おや、いらっしゃい。
ウチに人が来るなんて珍しい……ことはないか。それで? 君は今日、どんな物語を求めてここに来たんだい?
『シンデレラ』? それはまたポピュラーな童話を……いや、どうやらその『シンデレラ』ではないようだ。君が求めている『シンデレラ』にはシンデレラが複数いるね。
少し、待っていてくれ。
ふむ…………では、この作品はどうだい? ……自分が知っている物語と違う?
そりゃそうだ。ここは元の物語から広がったifの世界。パラレルワールドと呼ばれるモノを集めた館だ。
勿論、1から産み出された世界もあるけどね。まさか知らないでここに来たのかい? まあ、知らないからといってとやかく言うつもりは無いけどね。
君の知っている物語……シンデレラガールズはこうだろう?
一人の無愛想な
だが、読んでみて分かっただろうけど、その物語は少し違う。その物語は君の良く知っている『シンデレラ』……アイドルマスターシンデレラガールズを元にして、別の作者が描いた物語だよ。
作者が変われば登場人物も変わる。
登場人物が変われば、それに応じて人間関係も変化してまた違うものになる。
人間関係が変わればかけられる言葉も変わり、反応が変わる。
それが積み重なった結果、表面は同じでも中身は別のものになる。
大筋の物語は君が知っているモノと同じ、シンデレラの舞踏会を無事に終えるところまで……だったかな。しかし、そこに到るまでの経緯が違う。
その物語と元の物語との最も大きく重要な相違点を挙げるならば、シンデレラプロジェクトにプロデューサーがもう一人いることだろう。
もしあの時、武内P以外にもプロデューサーがいたら。支えの無い彼に、頼れる友がいたら。そういった考えの元に作られた物語。
彼の存在によって救われる展開があるだろう。しかし、逆に彼という身代わりがいることで新たな困難が産まれる。なかなかなかった組み合わせのアイドルの掛け合い。原作では描かれなかった、アイドルたちの違った一面を見ることが出来るのはこの作品だけに限らずここにある多くの作品の醍醐味だよ。
あまり私が話しすぎても、作品を読む楽しさが減ってしまうからね。ここら辺で自重しておくよ。ここからは自分の目で確かめてくれ。彼、『浅葱遼哉』がどんな影響を与えているのかを。
さて、これから集中してじっくりと読むといい。他に何かあるかい?
ん? 私が何者なのかずっと気になってたけど訊けなかった?
うーん、特に珍しいとかそういう訳でもなんでもないよ。私は物語が好きなただの笛吹きさ。童話に描かれただけのただの笛吹き。

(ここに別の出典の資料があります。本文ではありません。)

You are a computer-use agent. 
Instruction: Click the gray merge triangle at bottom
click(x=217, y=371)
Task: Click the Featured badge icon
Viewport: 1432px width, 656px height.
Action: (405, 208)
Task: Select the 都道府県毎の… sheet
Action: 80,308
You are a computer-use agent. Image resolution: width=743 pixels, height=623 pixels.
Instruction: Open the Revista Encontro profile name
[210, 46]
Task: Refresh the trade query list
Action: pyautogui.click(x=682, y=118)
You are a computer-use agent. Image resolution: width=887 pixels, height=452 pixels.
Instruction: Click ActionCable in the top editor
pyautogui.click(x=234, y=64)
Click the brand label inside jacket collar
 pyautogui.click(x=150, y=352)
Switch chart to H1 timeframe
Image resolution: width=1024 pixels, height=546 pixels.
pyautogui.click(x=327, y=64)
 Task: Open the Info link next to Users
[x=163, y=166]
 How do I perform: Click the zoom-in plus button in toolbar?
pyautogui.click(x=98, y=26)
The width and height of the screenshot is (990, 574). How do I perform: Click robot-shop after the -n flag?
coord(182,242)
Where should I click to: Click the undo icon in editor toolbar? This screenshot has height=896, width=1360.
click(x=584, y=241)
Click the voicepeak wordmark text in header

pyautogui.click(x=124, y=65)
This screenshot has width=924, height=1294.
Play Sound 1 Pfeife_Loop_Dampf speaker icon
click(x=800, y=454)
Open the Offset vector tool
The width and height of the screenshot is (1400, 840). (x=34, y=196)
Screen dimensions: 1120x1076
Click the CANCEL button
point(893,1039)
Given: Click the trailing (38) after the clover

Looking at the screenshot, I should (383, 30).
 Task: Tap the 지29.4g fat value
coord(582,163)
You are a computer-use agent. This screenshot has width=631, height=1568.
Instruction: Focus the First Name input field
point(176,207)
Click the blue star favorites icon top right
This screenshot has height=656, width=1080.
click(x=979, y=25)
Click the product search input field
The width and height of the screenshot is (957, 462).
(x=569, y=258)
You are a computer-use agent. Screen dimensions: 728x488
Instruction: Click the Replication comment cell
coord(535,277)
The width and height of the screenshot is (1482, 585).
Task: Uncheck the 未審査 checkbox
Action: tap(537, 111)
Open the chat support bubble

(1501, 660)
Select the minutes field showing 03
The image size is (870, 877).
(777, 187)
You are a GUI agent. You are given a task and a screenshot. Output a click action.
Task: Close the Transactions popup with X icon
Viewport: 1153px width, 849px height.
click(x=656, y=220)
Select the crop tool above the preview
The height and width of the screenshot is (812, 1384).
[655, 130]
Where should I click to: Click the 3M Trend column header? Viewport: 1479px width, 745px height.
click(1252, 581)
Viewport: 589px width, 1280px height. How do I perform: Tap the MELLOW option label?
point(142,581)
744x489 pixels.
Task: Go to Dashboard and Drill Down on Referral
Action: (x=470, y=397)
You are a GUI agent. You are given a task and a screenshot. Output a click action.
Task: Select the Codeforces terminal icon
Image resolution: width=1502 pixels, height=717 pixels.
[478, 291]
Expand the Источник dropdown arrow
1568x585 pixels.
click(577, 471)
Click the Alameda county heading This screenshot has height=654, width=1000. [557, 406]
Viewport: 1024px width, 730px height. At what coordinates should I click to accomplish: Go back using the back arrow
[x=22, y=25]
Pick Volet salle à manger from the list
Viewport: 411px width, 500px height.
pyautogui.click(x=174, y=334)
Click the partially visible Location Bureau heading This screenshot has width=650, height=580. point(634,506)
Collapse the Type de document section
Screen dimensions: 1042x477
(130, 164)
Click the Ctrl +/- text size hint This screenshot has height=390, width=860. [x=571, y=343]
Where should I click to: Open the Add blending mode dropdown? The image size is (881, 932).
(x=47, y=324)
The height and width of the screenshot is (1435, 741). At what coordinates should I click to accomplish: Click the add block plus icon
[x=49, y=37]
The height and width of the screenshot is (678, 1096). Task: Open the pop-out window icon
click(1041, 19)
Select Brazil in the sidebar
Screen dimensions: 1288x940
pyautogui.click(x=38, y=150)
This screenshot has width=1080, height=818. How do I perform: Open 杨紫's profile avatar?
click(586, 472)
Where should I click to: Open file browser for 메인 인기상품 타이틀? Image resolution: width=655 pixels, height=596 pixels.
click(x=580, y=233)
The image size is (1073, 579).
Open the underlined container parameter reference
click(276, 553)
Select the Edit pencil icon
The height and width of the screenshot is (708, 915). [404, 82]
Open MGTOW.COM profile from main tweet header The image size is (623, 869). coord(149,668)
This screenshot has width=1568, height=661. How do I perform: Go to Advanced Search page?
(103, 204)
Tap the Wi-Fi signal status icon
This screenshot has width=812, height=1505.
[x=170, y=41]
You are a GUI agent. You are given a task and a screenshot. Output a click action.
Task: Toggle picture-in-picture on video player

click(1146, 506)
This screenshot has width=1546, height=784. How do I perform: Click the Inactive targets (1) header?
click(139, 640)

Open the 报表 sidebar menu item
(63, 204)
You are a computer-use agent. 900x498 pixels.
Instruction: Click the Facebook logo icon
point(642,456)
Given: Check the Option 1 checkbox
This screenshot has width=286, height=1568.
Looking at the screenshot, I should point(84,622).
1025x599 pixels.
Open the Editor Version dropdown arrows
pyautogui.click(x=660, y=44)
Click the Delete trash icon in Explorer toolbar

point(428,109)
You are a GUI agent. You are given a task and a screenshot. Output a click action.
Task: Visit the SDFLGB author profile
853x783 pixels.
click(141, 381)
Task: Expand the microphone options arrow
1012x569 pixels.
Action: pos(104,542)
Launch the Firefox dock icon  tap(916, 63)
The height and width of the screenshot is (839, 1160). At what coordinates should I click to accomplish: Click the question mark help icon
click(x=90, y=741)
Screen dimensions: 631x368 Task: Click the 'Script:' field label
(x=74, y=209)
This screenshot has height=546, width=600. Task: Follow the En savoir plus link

私のことはもういいだろう。さあ、ページを開いて。物語は表紙をまず開かないとね。
どうも、「346の〜」の作者黒いファラオです。ずっと書きたかったアニメ準拠のストーリー。頑張ります。
今回出てきた彼はただの案内人なのでストーリーとは一切関係ないです。おそらくもう出てきません。少なくともストーリーには絶対出ません。
良かったら346の〜も見てください。オリP、浅葱遼哉の人となりがよく分かると思います。交友関係とかもね。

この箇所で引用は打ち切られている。